I wondered if my eyes were playing tricks, and so I thought of plotting the mean temperature for each Day of the Week for Colombo. This is what I got:

Sure enough, Fridays seemed cooler than Sundays.

Then I wondered if other parts of Sri Lanka displayed similar patterns. The results were even more intriguing:

In Galle, the heat seemed to spike on Saturday, and then crash on Sunday.

In Jaffna, the middle of the week was cool, and then the temperature rose, again peaking on Sundays.

In Kandy (weather station is in its suburb Katugastota), the pattern was similar to Jaffna.

What was going on? What caused all of this?

Can you guess?

Let me give you a clue: All of the patterns above had the same cause.

Answer: Randomness. The patterns above were all caused by pure chance.

How do I know this? Simple. I plotted the lines above, with the range in which mean temperatures tended to vary (also known as “Variance”).

The pink region colors a range of two standard deviations.

If we are to conclude that mean temperatures on two days of the week (e.g. Sunday and Friday) are actually different, then there must be zero overlap in the pink regions.

As you can see, no two days for any of the places we looked at have zero overlap. In fact, the overlap is almost complete, meaning that the temperature is almost identical across the days of week.

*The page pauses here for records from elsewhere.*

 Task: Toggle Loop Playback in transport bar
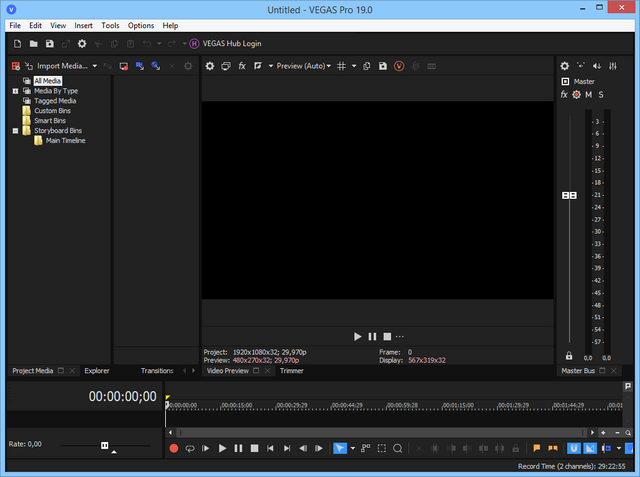(x=190, y=449)
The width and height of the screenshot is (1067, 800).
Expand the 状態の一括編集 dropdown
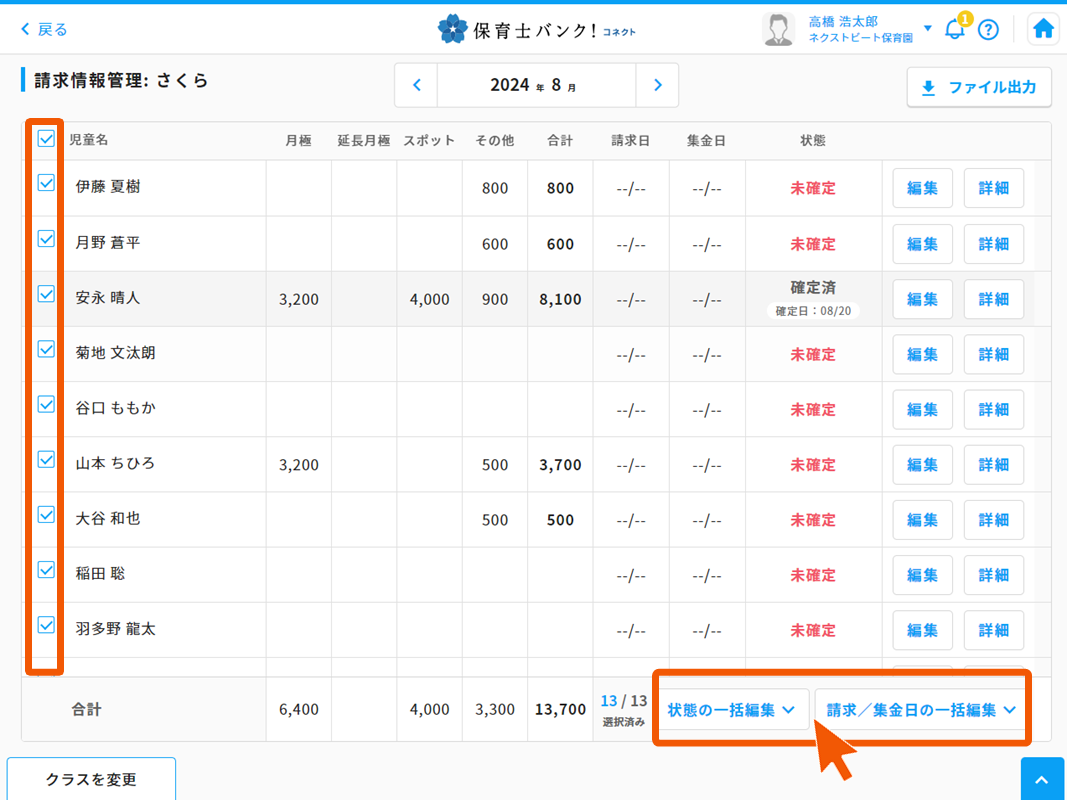pos(732,710)
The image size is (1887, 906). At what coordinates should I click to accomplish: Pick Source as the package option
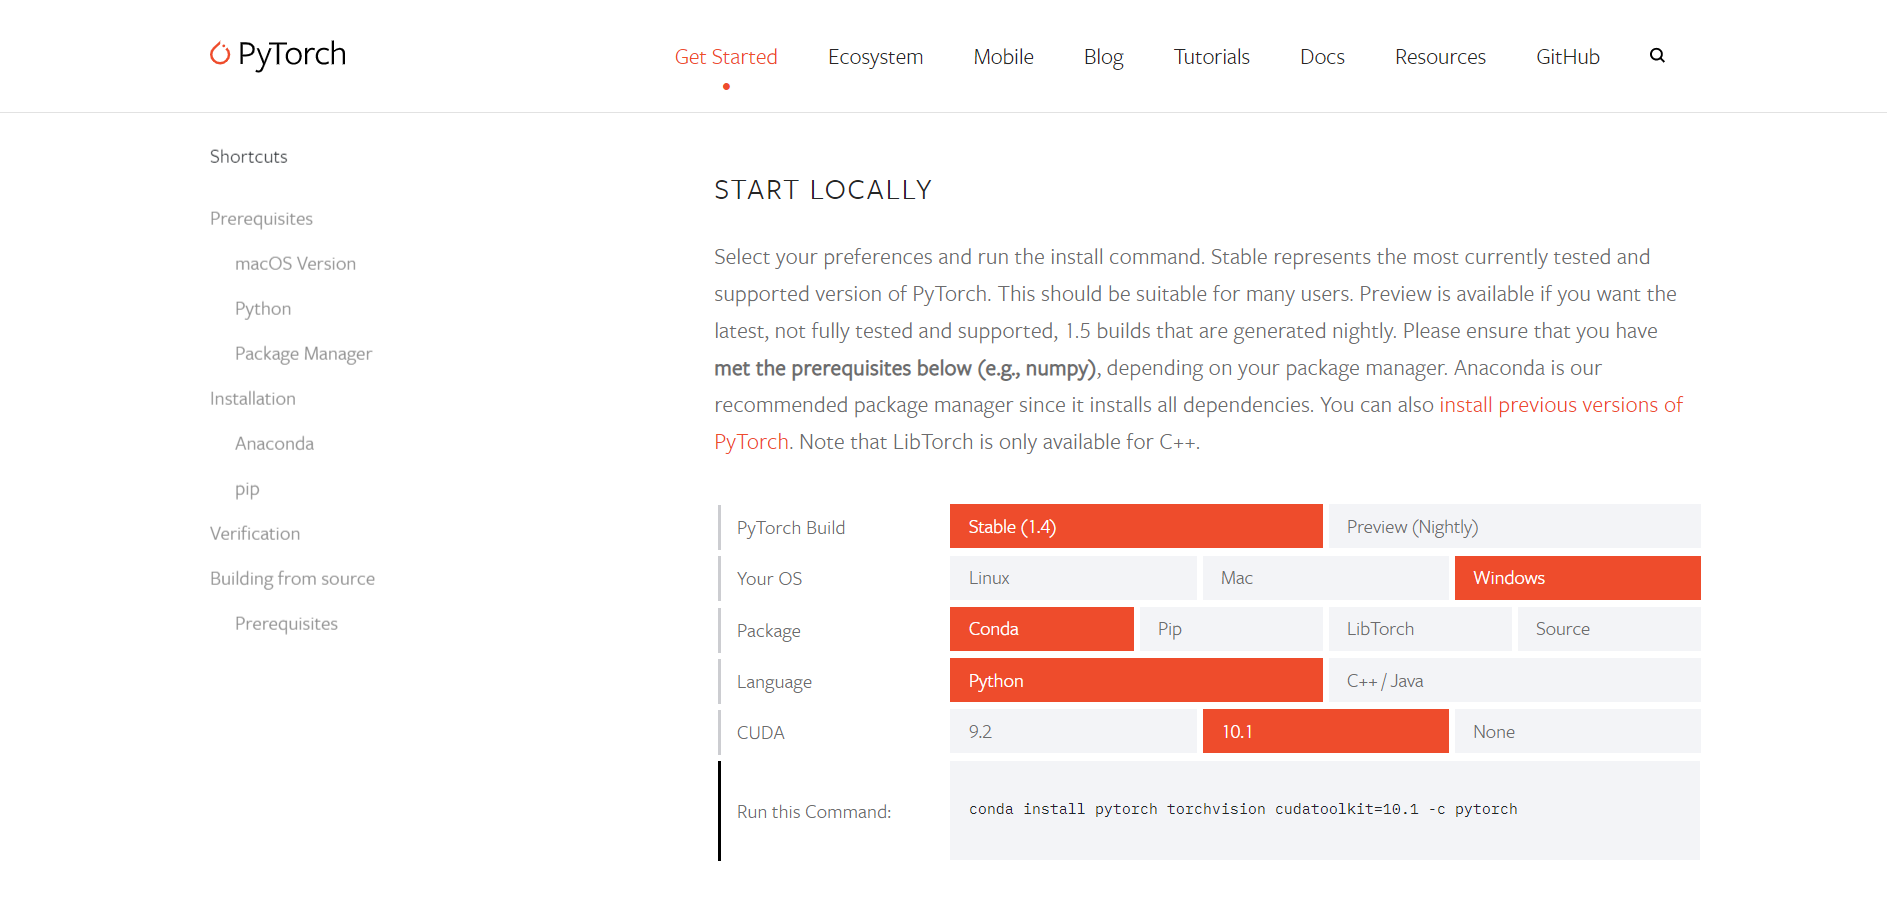(1608, 629)
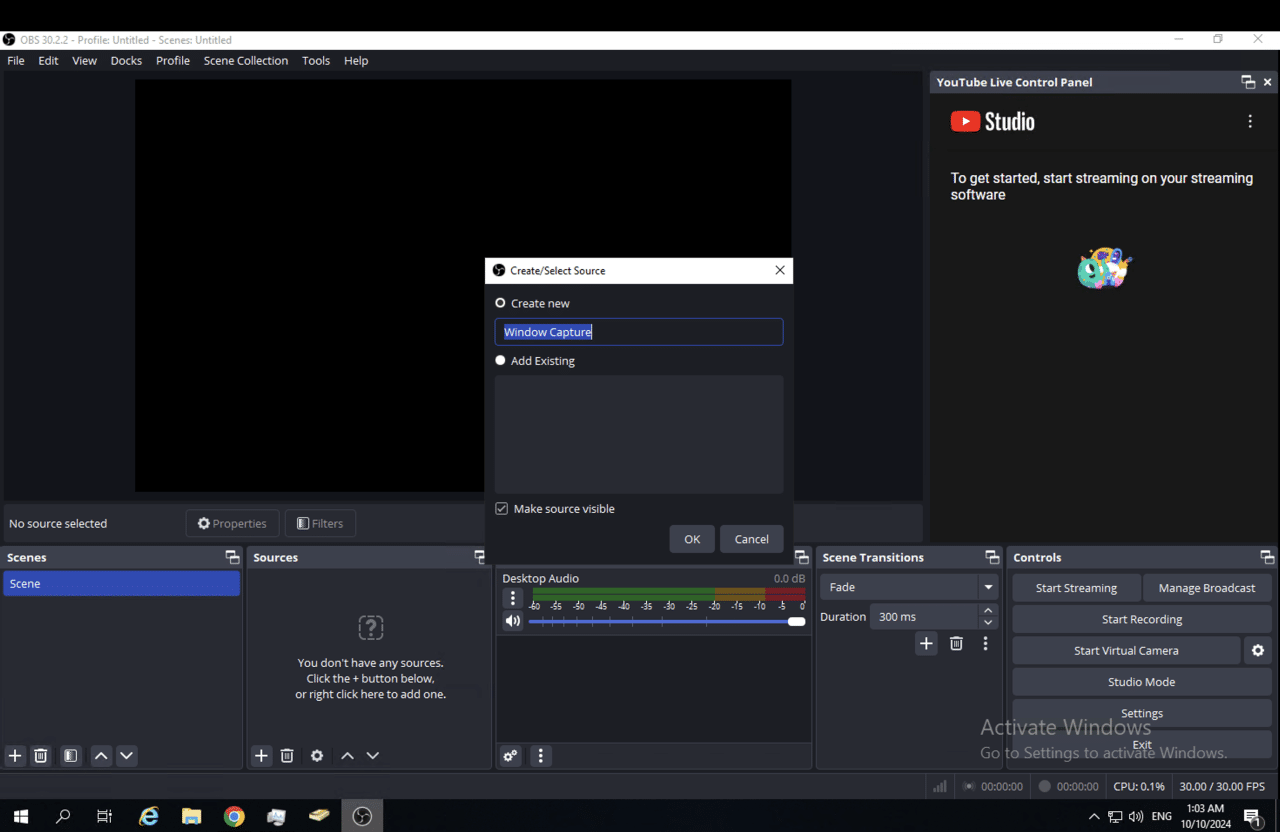Open the Tools menu

tap(315, 60)
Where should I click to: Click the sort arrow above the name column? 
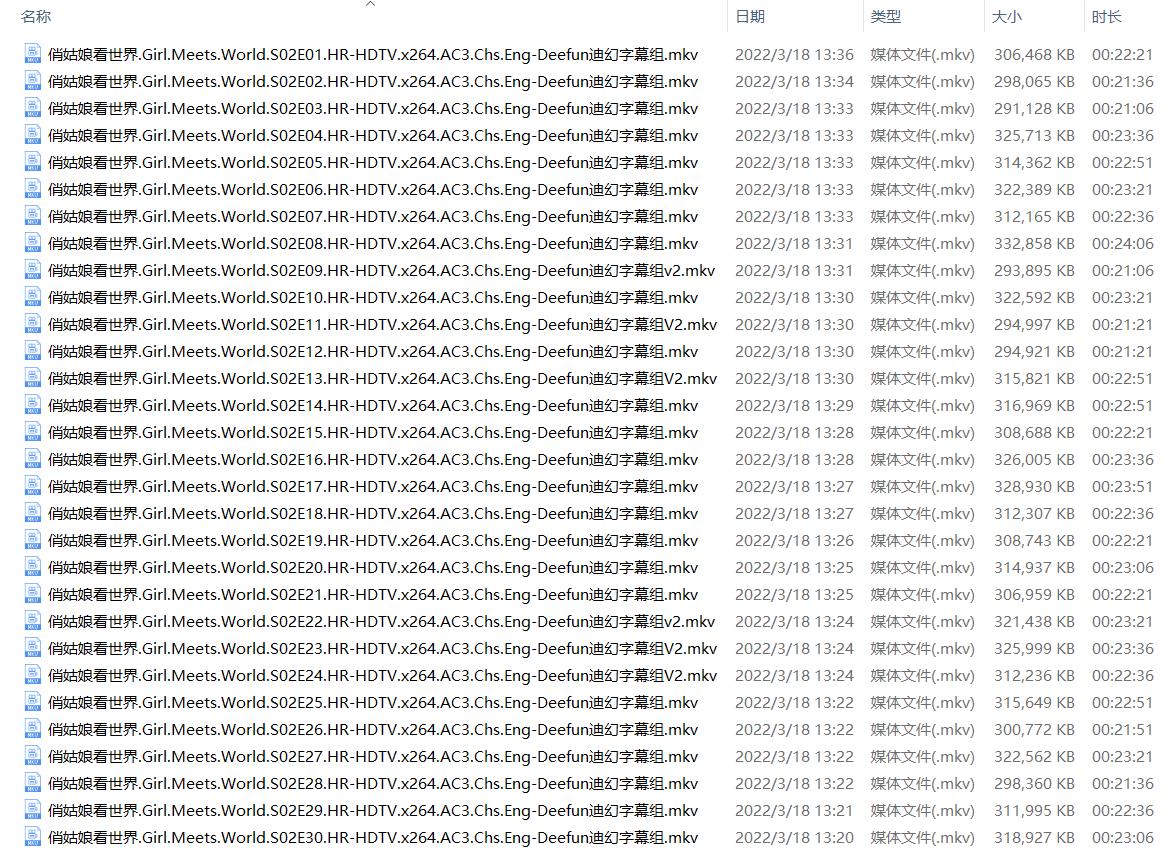coord(370,4)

I can sense that you’re a little disappointed, even betrayed. You came in search of an interesting nugget of data, and now you have to leave, empty-handed.

Well, you won’t leave empty-handed. Because the real reason I penned this article was to make a point, which has nothing to do with the weather.

Don’t take charts in particular, or statistics in general, at face value. It is very easy to mislead and be misled by them. Always dive deeper.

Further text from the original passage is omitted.